笔记-scrapy-pipeline

1.简介

scrapy抓取数据后，使用yield发送item对象至pipeline，pipeline顺序对item进行处理。

一般用于：

　　清洗，验证，检查数据；

　　存储数据；

2.使用

将数据保存到json文件中示例

import json

class JsonWriterPipeline(object):

　　def open_spider(self, spider):
　　　　self.file = open('items.jl', 'w')

　　def close_spider(self, spider):
　　　　self.file.close()

　　def process_item(self, item, spider):
　　　　line = json.dumps(dict(item)) + "\n"
　　　　self.file.write(line)
　　　　return item

3.类及方法介绍

process_item(self, item, spider)

This method is called for every item pipeline component. process_item() must either: return a dict with data, return an Item (or any descendant class) object, return a Twisted Deferred or raise DropItem exception. Dropped items are no longer processed by further pipeline components.

Parameters:
item (Item object or a dict) – the item scraped
spider (Spider object) – the spider which scraped the item

偶尔也会使用以下方法：

open_spider(self, spider)

This method is called when the spider is opened.

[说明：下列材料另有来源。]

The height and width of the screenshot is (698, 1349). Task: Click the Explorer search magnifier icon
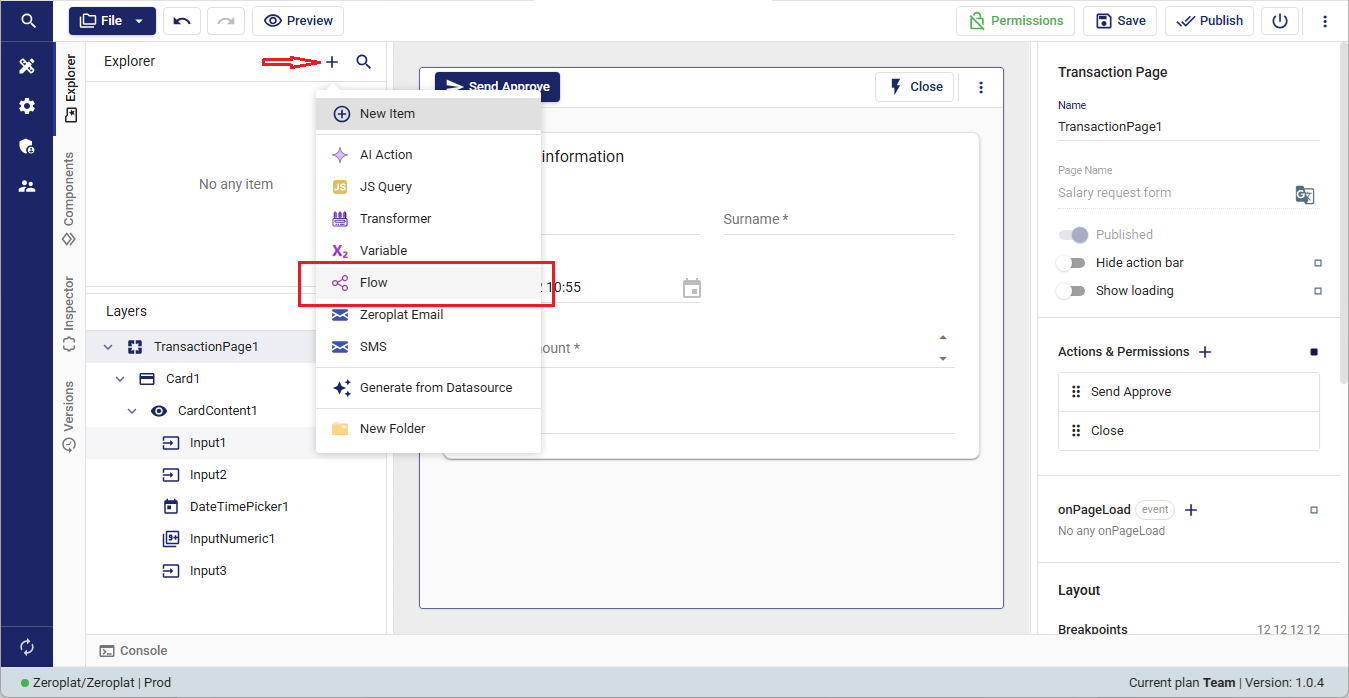tap(364, 62)
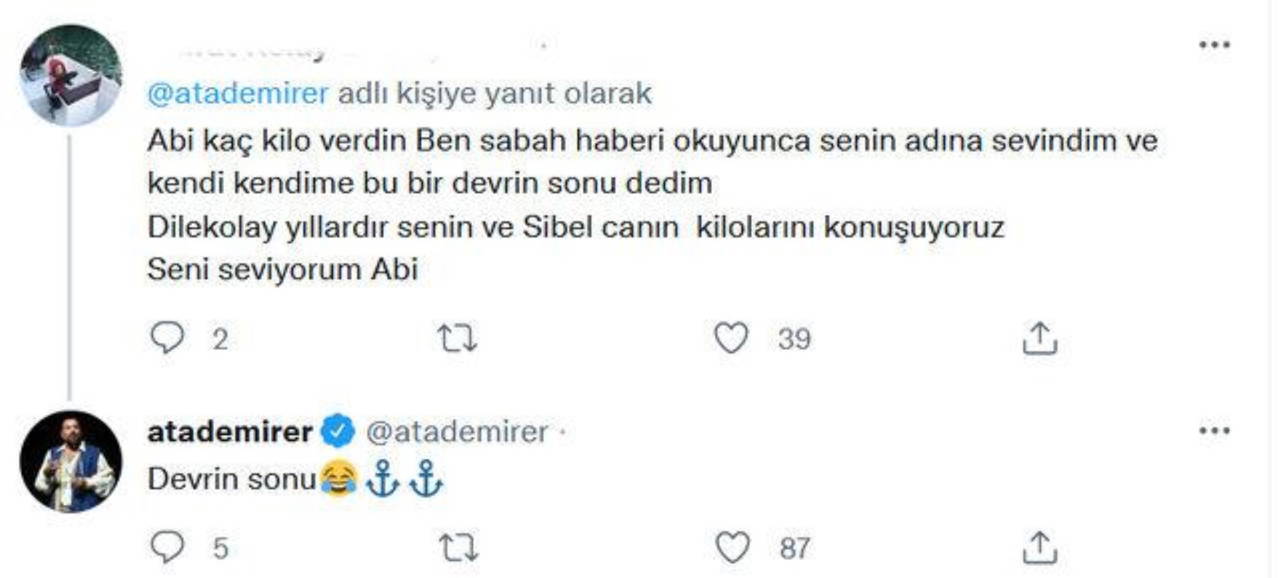Open more options for the top tweet
The image size is (1280, 578).
tap(1214, 45)
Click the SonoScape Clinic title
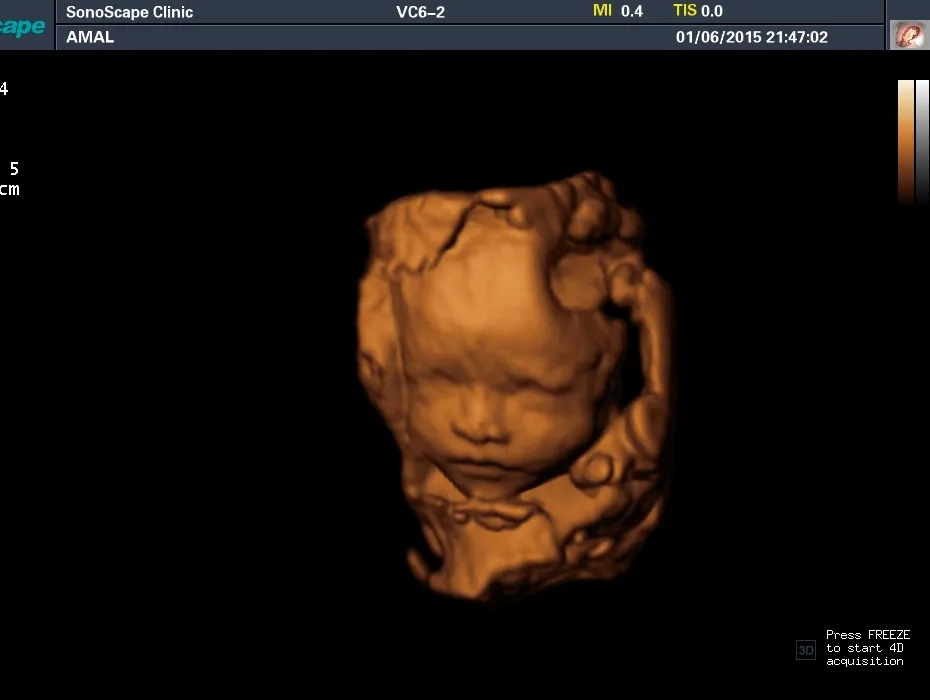Image resolution: width=930 pixels, height=700 pixels. [129, 12]

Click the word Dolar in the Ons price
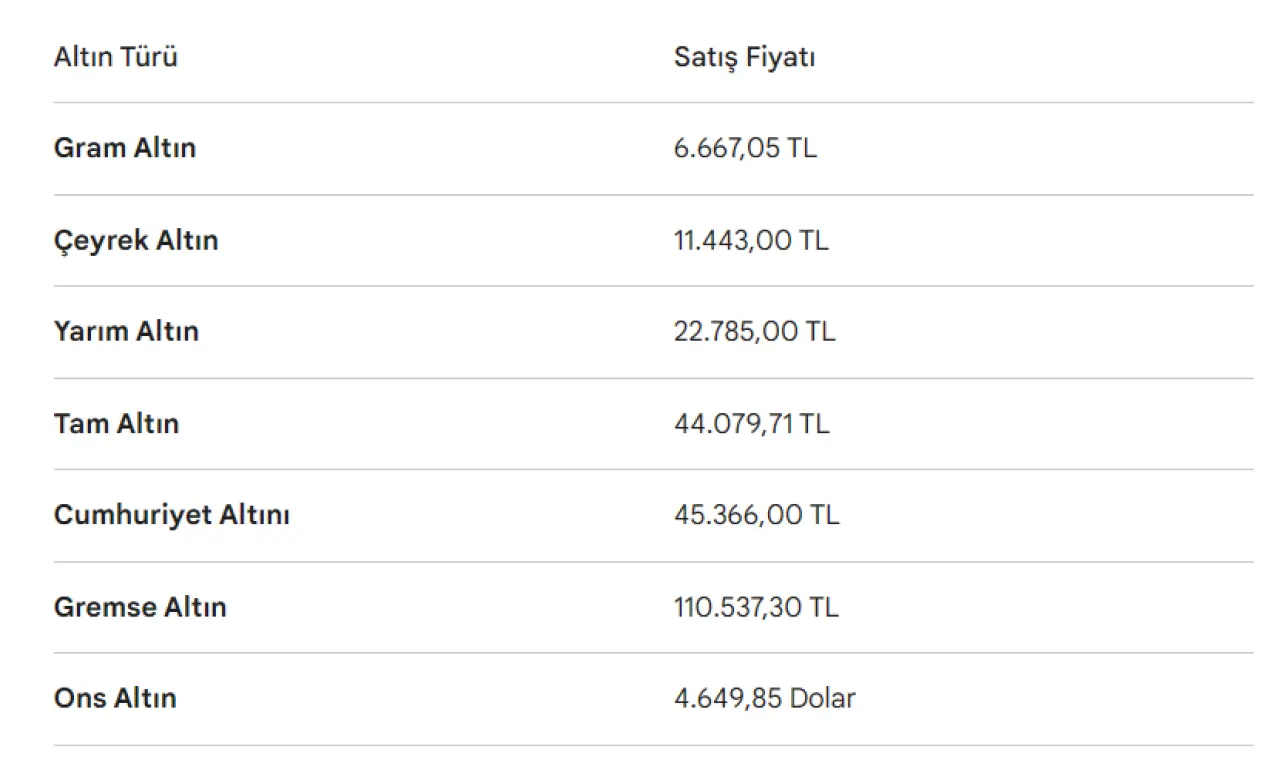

Parameters: spider (Spider object) – the spider which was opened

close_spider(self, spider)

This method is called when the spider is closed.

Parameters: spider (Spider object) – the spider which was closed

from_crawler(cls, crawler)

If present, this classmethod is called to create a pipeline instance from a Crawler. It must return a new instance of the pipeline. Crawler object provides access to all Scrapy core components like settings and signals; it is a way for pipeline to access them and hook its functionality into Scrapy.

Parameters: crawler (Crawler object) – crawler that uses this pipeline

4.更多用法

激活pipeline

如果想要使用pipeline，需要在settings文件中设置如下：

ITEM_PIPELINES = {
　　'myproject.pipelines.PricePipeline' ： 300 ，
　　'myproject.pipelines.JsonWriterPipeline' ： 800 ，
}

数值决定运行顺序，越小越优先，设置范围为0-1000。